Dr. Krunz is an IEEE Fellow (class of 2010), an Arizona Engineering Faculty Fellow (2011-2014), and an IEEE Communications Society Distinguished Lecturer (2013 and 2014). In 2012, he received the IEEE Communications Society Technical Committee on Communications (TCCC) Outstanding Service Award. He received the National Science Foundation CAREER award (1998). He served on the editorial boards of several networking and wireless communications journals, including the IEEE/ACM Transactions on Networking (2001-2008), the IEEE Transactions on Mobile Computing (2006-2011), the Computer Communications Journal (2001-2011), the IEEE Transactions on Network and Service Management (2010-2014), the International Journal of Distributed Sensor Networks (2013-2014), and the IEEE Communications Interactive Magazine (1998-2003).

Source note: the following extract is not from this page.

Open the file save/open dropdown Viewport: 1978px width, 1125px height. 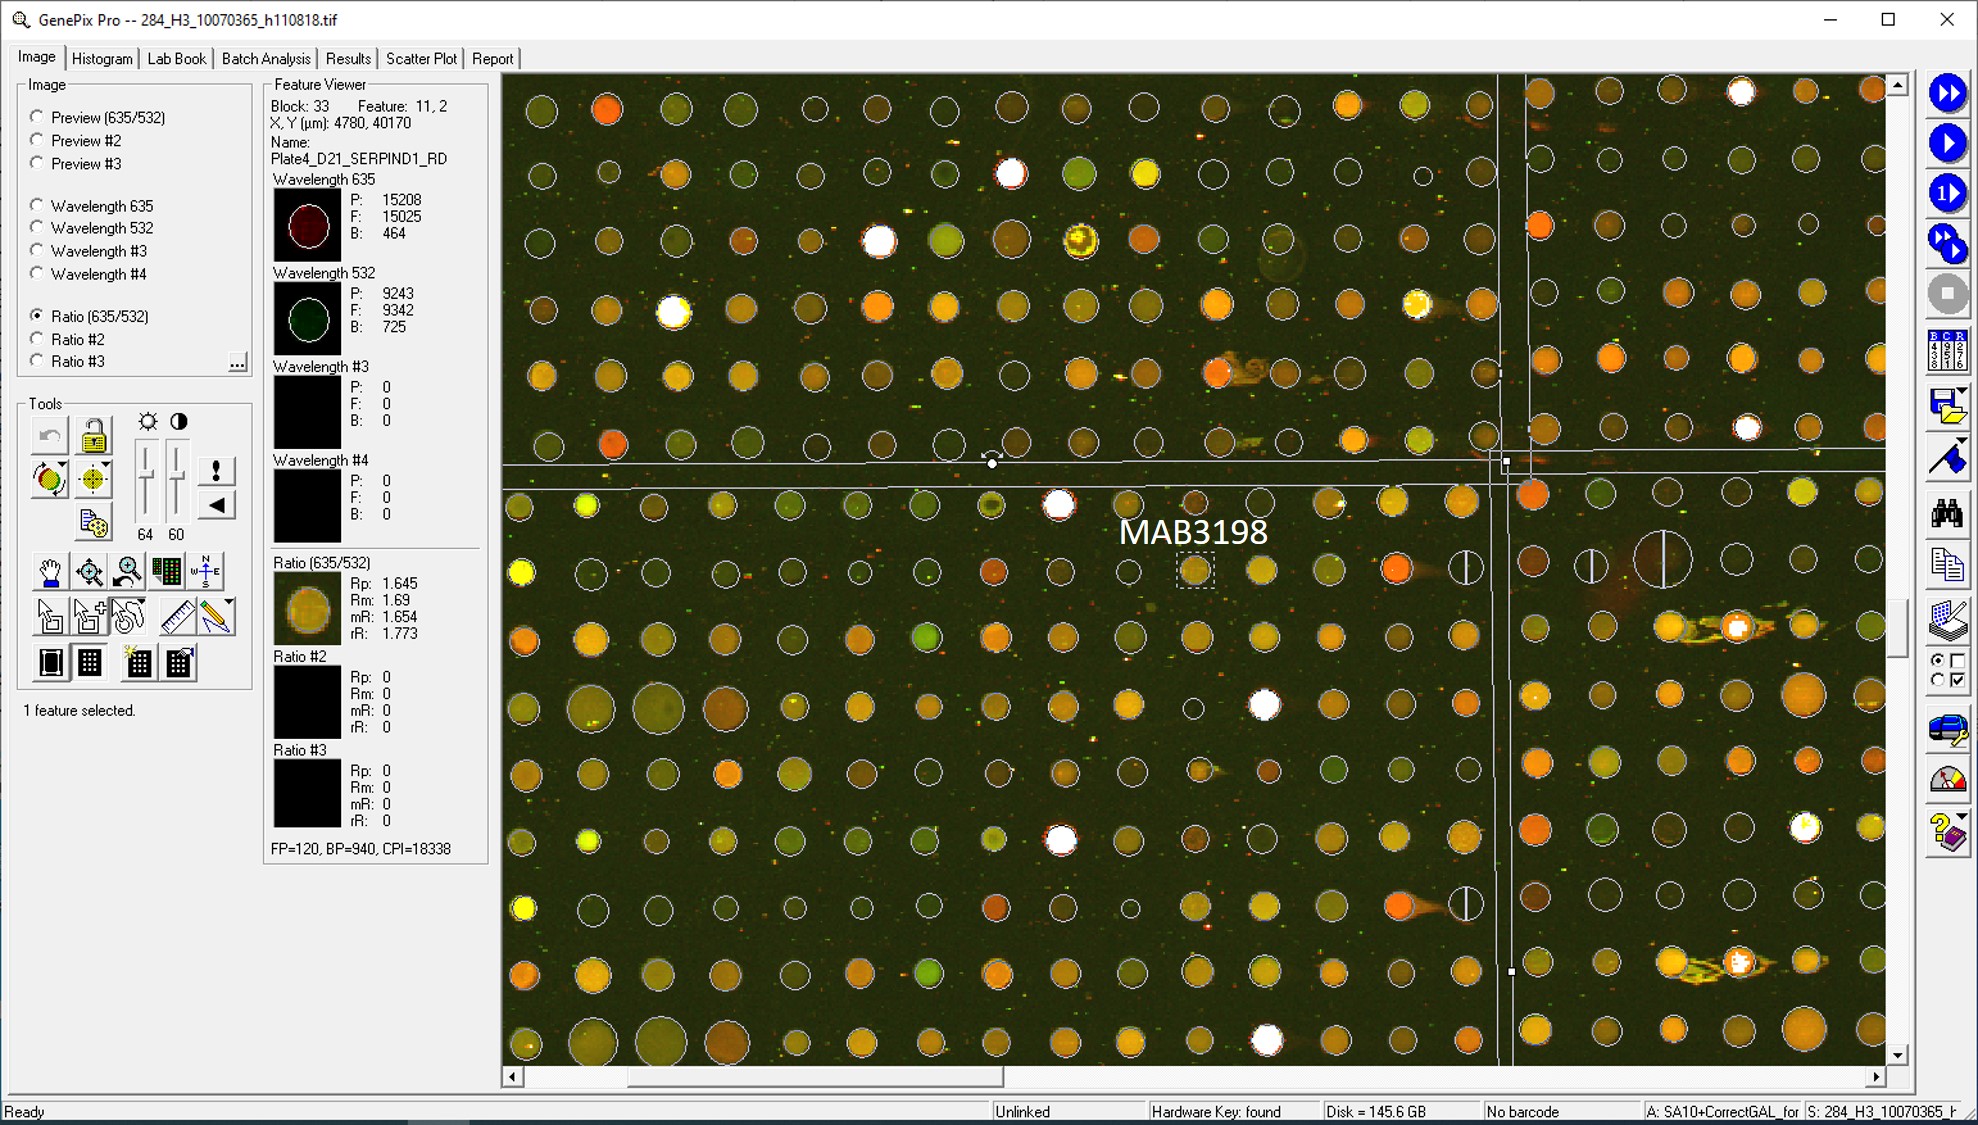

He was a guest co-editor for special issues in IEEE Micro and IEEE Communications Magazines. Currently, he serves on the editorial board for the recently launched IEEE Transactions on Cognitive Communications and Networking. He served as a general chair for the 5th ACM Conference on Wireless Network Security (WiSec'12). He also served as a technical program committee (TPC) chair for INFOCOM 2004 (Hong Kong, March 2004), SECON 2005 (Santa Clara, Sep. 2005), WoWMoM 2006 (Buffalo, New York, June 2006), and Hot Interconnects 9 (San Francisco, August 2001). He has served and continues to serve on the executive and technical program committees of numerous international conferences, and on the panels of several funding agencies. He was the keynote speaker at various conferences, including IEEE ICCSP'15, IEEE CRESS 2014 (1st IEEE International Workshop on Cognitive Radio and Electromagnetic Spectrum Security), IEEE CCW (Sedona, Nov. 2012), IFIP Wireless Days 2011 Conference (Niagara Falls, Oct. 2011), and the IEEE Workshop on Wireless Mesh Networks (WiMesh 2009, Rome, June 2009). He was an invited panelist at various international conferences (e.g., INFOCOM 2009, SECON 2009, etc.). He gave tutorials at premier wireless networking conferences (e.g., MobiCom, MobiHoc). He frequently consults for companies in the telecommunications sector.